■ What is required
The answer is a number and only a number: how many lines of the data include the string "agent"?

Excerpted data START

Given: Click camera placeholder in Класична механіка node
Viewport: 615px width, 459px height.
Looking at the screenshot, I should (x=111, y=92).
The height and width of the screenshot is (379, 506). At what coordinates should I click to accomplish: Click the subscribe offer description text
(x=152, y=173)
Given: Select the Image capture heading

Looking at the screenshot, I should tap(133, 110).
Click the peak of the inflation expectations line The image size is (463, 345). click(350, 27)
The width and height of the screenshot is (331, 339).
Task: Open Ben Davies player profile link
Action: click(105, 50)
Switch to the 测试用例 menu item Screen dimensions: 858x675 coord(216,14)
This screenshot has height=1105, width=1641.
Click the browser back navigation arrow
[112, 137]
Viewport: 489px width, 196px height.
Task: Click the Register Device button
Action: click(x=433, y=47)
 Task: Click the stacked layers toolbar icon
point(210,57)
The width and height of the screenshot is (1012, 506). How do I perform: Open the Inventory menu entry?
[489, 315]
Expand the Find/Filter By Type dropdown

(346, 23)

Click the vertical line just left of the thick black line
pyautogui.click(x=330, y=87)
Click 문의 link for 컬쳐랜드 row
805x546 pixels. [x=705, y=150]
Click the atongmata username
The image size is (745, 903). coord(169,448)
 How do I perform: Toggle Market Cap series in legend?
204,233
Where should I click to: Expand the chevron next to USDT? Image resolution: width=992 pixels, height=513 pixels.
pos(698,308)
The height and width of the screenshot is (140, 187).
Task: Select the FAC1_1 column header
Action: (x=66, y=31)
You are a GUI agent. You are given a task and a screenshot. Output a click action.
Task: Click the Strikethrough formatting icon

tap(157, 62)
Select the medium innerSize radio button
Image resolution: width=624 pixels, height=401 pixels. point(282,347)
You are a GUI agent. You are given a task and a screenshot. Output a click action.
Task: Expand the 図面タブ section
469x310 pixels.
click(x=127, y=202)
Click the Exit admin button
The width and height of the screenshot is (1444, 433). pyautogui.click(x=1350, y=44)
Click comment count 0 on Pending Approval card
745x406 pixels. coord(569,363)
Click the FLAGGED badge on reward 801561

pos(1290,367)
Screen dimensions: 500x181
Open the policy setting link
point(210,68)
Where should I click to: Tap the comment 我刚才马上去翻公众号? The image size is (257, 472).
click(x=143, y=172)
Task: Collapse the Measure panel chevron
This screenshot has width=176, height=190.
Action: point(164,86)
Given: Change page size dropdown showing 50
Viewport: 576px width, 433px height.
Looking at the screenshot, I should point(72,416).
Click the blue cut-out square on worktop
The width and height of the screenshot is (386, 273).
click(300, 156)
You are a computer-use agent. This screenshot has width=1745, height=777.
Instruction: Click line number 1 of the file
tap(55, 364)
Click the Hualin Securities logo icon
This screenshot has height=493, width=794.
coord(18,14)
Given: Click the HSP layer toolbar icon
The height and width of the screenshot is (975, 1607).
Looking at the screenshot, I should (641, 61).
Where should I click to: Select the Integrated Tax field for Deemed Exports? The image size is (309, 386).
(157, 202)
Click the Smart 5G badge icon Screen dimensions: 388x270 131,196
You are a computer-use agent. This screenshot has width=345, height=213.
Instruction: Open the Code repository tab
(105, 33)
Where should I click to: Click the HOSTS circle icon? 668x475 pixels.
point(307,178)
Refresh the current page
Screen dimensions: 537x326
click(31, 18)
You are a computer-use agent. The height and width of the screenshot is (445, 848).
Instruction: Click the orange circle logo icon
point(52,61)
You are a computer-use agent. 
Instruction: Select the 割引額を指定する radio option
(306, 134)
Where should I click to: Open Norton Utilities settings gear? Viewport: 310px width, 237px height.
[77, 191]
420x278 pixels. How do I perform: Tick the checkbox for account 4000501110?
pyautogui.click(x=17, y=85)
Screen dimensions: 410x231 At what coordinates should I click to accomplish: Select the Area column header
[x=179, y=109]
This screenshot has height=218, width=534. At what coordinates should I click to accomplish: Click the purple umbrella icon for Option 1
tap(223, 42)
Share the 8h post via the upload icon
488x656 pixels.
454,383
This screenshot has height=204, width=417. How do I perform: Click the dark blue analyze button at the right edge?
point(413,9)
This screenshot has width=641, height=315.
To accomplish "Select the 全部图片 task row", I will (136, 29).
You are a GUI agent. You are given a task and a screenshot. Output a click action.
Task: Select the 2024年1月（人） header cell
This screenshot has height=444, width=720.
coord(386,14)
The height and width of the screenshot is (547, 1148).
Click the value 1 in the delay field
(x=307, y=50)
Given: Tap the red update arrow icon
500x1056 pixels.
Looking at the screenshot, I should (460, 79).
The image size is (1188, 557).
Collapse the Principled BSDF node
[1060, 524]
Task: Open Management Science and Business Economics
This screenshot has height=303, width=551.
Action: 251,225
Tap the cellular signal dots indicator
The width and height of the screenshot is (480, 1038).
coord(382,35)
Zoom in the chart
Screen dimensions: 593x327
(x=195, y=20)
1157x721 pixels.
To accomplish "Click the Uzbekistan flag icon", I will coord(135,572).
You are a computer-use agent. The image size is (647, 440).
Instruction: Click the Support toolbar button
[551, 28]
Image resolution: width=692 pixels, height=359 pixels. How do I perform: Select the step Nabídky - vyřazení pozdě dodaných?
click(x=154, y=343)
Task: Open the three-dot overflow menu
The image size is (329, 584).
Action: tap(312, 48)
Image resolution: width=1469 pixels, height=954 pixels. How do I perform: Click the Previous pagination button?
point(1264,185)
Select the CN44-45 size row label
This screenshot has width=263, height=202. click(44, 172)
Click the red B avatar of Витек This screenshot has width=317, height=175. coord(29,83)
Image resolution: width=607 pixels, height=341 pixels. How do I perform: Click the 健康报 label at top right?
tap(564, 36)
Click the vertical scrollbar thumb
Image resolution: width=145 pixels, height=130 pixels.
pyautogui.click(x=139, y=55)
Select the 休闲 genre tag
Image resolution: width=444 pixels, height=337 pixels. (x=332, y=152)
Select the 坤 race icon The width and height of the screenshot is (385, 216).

Excerpted data END

■ Finished task
8